Wait for the message INFO: Successfully started experiment!
in the command line. This message indicates that your experiment has been successfully started. And this is what we expect to get:
INFO: Starting restful server...
INFO: Successfully started Restful server!
INFO: Setting local config...
INFO: Successfully set local config!
INFO: Starting experiment...
INFO: Successfully started experiment!
-----------------------------------------------------------------------
The experiment id is egchD4qy
The Web UI urls are: [Your IP]:8080
-----------------------------------------------------------------------
You can use these commands to get more information about the experiment
-----------------------------------------------------------------------
commands description
1. nnictl experiment show show the information of experiments
2. nnictl trial ls list all of trial jobs
3. nnictl top monitor the status of running experiments
4. nnictl log stderr show stderr log content
5. nnictl log stdout show stdout log content
6. nnictl stop stop an experiment
7. nnictl trial kill kill a trial job by id
8. nnictl --help get help information about nnictl
-----------------------------------------------------------------------
If you prepared trial
, search space
, and config
according to the above steps and successfully created an NNI job, NNI will automatically tune the optimal hyper-parameters and run different hyper-parameter sets for each trial according to the defined search space. You can see its progress through the WebUI clearly.
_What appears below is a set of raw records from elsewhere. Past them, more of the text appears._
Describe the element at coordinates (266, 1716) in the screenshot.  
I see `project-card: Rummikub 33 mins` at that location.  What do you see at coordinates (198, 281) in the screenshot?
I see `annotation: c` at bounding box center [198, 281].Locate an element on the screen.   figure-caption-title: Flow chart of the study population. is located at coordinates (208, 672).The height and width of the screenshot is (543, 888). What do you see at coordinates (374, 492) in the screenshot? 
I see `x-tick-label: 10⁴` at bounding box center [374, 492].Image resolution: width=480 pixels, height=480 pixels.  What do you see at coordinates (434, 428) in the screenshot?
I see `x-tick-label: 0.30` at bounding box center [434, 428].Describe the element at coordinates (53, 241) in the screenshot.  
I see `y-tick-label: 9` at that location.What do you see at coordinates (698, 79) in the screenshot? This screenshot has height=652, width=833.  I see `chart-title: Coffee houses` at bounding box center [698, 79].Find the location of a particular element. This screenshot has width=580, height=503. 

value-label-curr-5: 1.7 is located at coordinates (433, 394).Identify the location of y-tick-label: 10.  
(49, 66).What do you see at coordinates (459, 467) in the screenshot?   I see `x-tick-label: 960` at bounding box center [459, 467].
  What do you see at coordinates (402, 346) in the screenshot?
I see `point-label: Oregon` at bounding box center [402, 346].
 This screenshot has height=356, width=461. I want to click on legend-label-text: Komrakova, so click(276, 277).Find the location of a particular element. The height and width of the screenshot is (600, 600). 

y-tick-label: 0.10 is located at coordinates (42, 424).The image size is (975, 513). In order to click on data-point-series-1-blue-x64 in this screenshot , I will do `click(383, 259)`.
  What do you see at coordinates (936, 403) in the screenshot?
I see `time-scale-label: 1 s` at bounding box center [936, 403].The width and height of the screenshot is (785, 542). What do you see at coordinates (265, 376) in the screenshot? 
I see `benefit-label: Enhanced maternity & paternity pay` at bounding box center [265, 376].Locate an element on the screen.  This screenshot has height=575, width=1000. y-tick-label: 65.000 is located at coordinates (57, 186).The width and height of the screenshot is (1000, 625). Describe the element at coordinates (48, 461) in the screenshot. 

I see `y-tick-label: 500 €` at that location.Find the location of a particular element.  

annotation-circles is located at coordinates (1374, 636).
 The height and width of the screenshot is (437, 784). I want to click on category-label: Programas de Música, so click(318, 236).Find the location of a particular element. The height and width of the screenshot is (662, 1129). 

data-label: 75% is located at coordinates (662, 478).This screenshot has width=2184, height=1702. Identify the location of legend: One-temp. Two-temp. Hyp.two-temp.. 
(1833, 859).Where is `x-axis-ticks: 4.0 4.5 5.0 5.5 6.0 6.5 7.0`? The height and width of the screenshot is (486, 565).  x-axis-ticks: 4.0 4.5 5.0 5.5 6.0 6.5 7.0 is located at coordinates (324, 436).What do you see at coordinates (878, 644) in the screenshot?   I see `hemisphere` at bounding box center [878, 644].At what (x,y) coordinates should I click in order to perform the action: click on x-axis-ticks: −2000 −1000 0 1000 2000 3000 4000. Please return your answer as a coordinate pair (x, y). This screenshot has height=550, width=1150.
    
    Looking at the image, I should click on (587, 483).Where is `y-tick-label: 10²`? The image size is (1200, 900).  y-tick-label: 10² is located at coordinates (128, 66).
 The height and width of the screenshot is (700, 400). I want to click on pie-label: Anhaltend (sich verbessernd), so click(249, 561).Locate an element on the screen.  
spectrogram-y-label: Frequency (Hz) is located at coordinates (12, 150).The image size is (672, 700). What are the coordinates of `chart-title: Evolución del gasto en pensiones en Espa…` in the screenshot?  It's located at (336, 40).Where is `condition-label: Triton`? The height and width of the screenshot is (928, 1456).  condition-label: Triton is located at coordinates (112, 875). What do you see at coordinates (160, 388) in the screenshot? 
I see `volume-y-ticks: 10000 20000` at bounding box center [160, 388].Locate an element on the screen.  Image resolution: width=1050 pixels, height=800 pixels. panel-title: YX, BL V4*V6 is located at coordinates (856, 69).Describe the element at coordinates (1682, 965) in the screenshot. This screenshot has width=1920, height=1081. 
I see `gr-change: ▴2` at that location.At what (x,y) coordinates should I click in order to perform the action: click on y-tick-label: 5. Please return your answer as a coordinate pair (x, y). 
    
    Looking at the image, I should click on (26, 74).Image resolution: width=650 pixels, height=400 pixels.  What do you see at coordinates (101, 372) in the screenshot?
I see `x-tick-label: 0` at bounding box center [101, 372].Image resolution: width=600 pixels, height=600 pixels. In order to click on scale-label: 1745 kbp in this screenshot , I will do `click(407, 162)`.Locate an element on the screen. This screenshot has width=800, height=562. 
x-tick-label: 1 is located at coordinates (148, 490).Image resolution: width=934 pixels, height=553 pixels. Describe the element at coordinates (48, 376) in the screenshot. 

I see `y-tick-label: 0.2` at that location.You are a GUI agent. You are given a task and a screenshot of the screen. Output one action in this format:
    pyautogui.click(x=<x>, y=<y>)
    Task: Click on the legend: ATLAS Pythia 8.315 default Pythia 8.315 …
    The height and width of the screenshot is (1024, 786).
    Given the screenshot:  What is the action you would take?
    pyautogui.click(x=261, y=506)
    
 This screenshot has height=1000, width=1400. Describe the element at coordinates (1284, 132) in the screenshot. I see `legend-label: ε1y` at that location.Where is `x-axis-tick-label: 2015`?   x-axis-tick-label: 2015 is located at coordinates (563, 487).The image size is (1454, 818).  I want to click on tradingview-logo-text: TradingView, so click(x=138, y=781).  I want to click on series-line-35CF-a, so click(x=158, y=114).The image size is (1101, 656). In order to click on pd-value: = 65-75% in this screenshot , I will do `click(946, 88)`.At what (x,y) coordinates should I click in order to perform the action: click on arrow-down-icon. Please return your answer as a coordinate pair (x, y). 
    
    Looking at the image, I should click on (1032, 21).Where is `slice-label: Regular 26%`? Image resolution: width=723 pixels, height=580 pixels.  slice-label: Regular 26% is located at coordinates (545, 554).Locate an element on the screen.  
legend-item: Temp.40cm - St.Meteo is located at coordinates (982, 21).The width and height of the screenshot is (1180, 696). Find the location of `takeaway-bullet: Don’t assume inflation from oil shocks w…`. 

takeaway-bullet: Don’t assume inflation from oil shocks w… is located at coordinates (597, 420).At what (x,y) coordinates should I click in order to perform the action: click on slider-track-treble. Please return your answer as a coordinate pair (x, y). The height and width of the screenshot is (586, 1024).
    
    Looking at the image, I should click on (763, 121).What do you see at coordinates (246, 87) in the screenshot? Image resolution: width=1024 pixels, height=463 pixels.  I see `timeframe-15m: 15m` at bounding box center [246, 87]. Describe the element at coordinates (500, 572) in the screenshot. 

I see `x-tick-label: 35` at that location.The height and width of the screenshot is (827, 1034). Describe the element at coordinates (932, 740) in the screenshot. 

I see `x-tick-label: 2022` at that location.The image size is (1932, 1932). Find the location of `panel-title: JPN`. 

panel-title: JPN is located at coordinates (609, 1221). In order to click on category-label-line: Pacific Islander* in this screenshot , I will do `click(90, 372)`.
Step 5: View the Experiment¶
After starting the experiment successfully, you can find a message in the command-line interface that tells you the Web UI url
like this:
The Web UI urls are: [Your IP]:8080
Open the Web UI url
(Here it’s: [Your IP]:8080
) in your browser, you can view detailed information about the experiment and all the submitted trial jobs as shown below. If you cannot open the WebUI link in your terminal, please refer to the FAQ.
View Overview Page¶
Information about this experiment will be shown in the WebUI, including the experiment profile and search space message. NNI also supports downloading this information and the parameters through the Experiment summary button.
View Trials Detail Page¶
You could see the best trial metrics and hyper-parameter graph in this page. And the table content includes more columns when you click the button Add/Remove columns
.
View Experiments Management Page¶
On the All experiments
page, you can see all the experiments on your machine.
For more detailed usage of WebUI, please refer to this doc.